(What you should do): Could you reproduce the part that opens with the line containing "Screen dimensions: 1362x889" and closes with the line containing "Action: tap(142, 94)", switching "scissors" to "shears" and keeping everything else the same? Leave the pictures out of your answer.

(Data records):
○ ○ ○
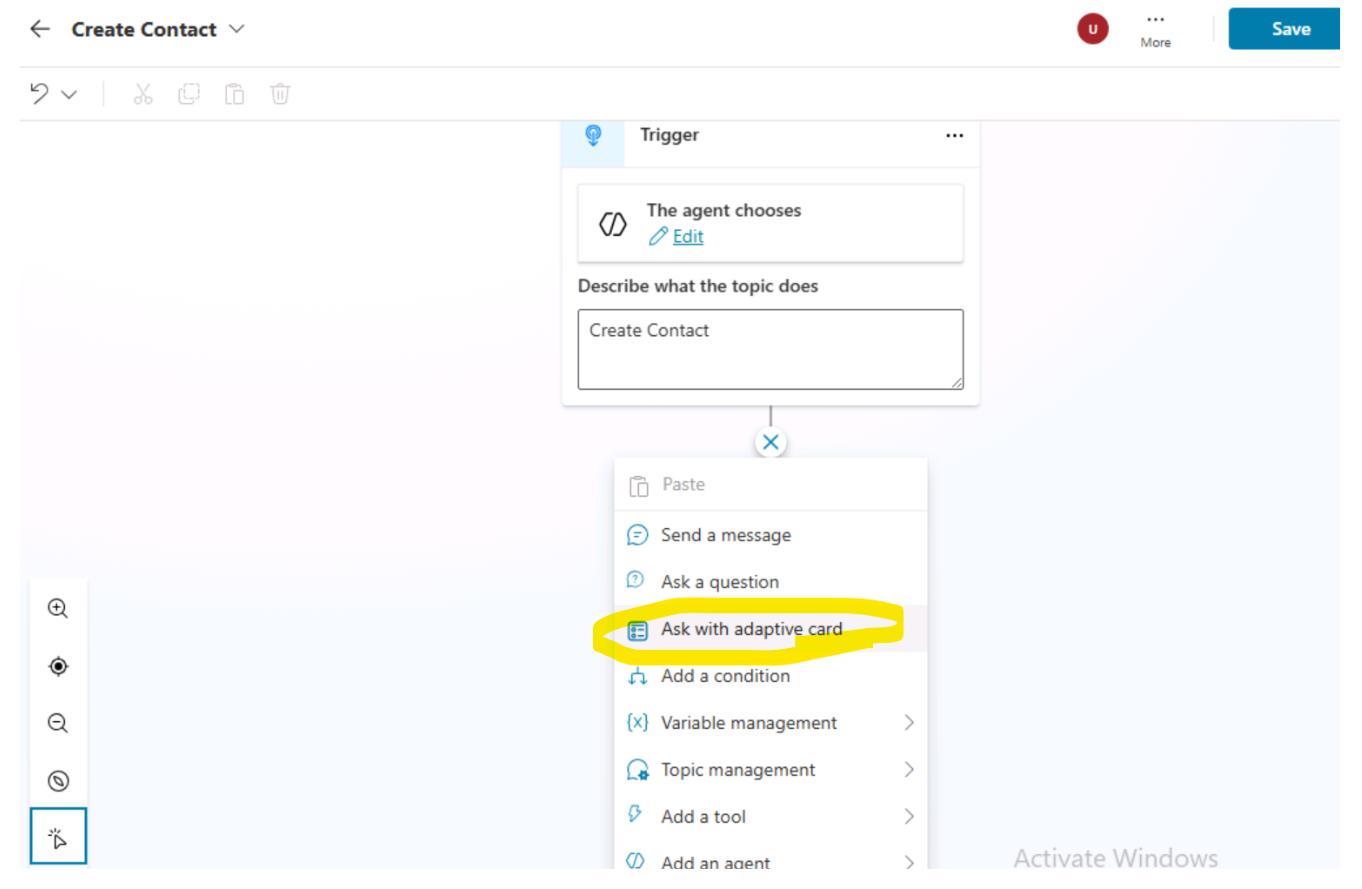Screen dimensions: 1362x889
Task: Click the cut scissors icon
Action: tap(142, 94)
○ ○ ○
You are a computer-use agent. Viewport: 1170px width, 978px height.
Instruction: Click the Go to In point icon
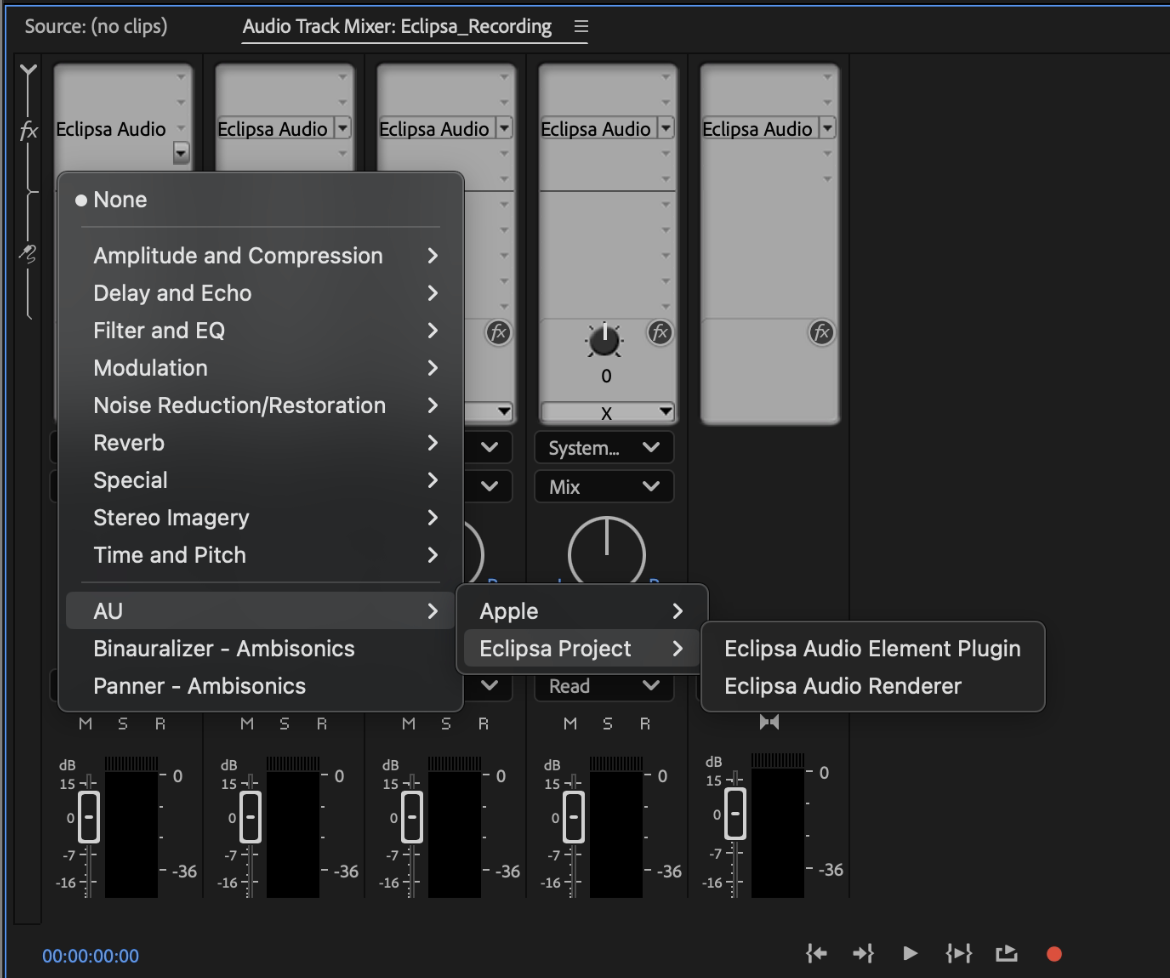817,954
○ ○ ○
(Output below):
Screen dimensions: 1362x889
Task: Click the cut shears icon
Action: tap(142, 94)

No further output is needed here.